= What is needed =
Without any pictures, reproduce exactly the lines running from the line containing "The height and" through the end of the entries.

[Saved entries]
----------

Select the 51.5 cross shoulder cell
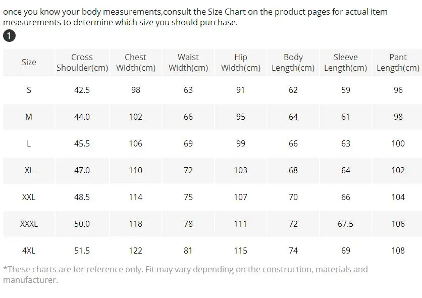 82,251
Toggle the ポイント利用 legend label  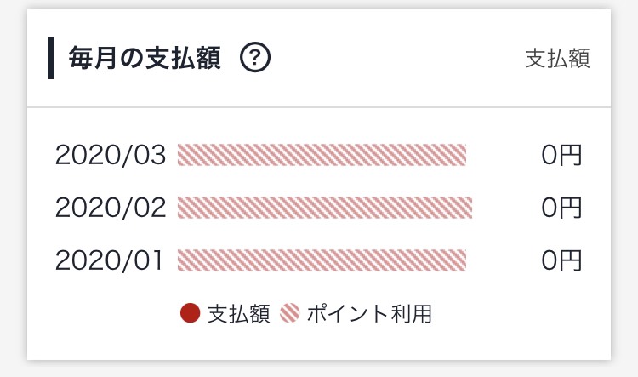tap(369, 313)
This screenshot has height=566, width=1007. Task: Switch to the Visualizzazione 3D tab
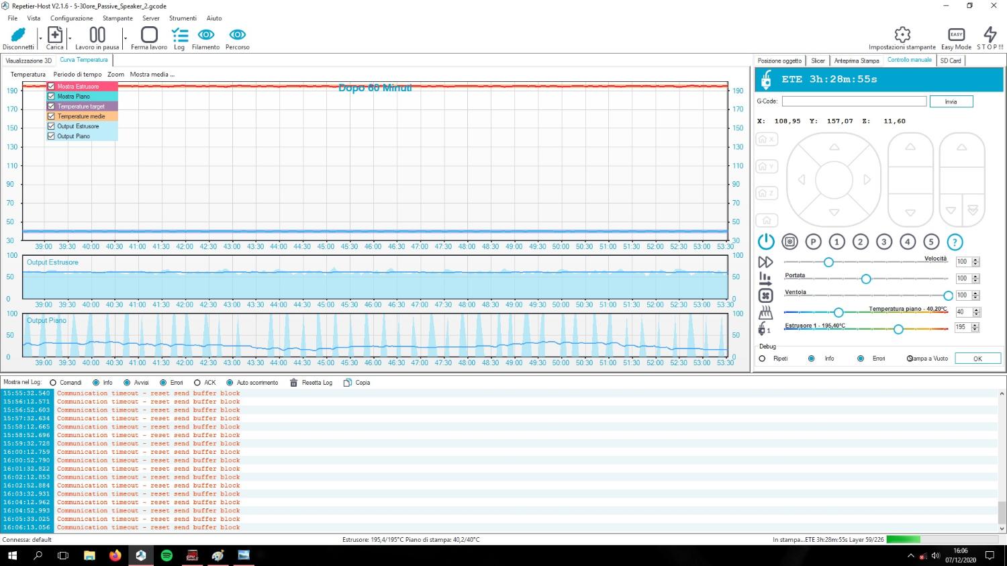point(29,60)
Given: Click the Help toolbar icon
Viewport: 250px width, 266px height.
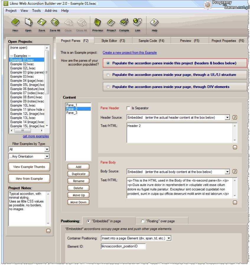Looking at the screenshot, I should [x=154, y=23].
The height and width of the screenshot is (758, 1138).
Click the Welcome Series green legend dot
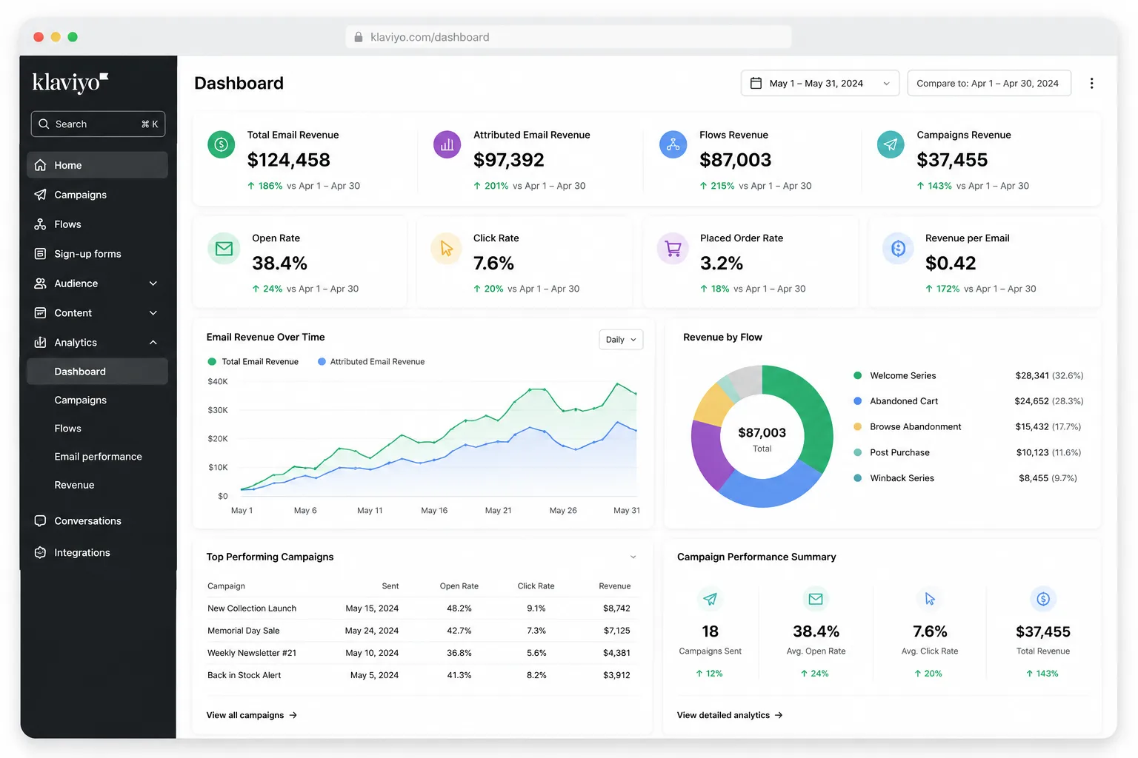(x=857, y=375)
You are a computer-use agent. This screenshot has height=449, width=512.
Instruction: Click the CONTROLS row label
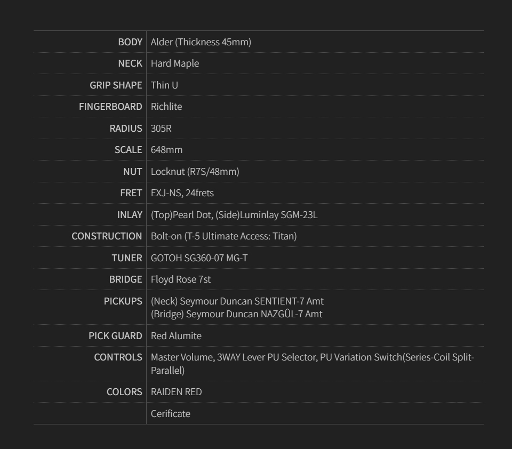[118, 357]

----------

= Answer box =
The height and width of the screenshot is (758, 1138).
Click the Welcome Series green legend dot
(x=857, y=375)
You are a computer-use agent. This screenshot has height=449, width=512.
Instruction: Click the CONTROLS row label
[118, 357]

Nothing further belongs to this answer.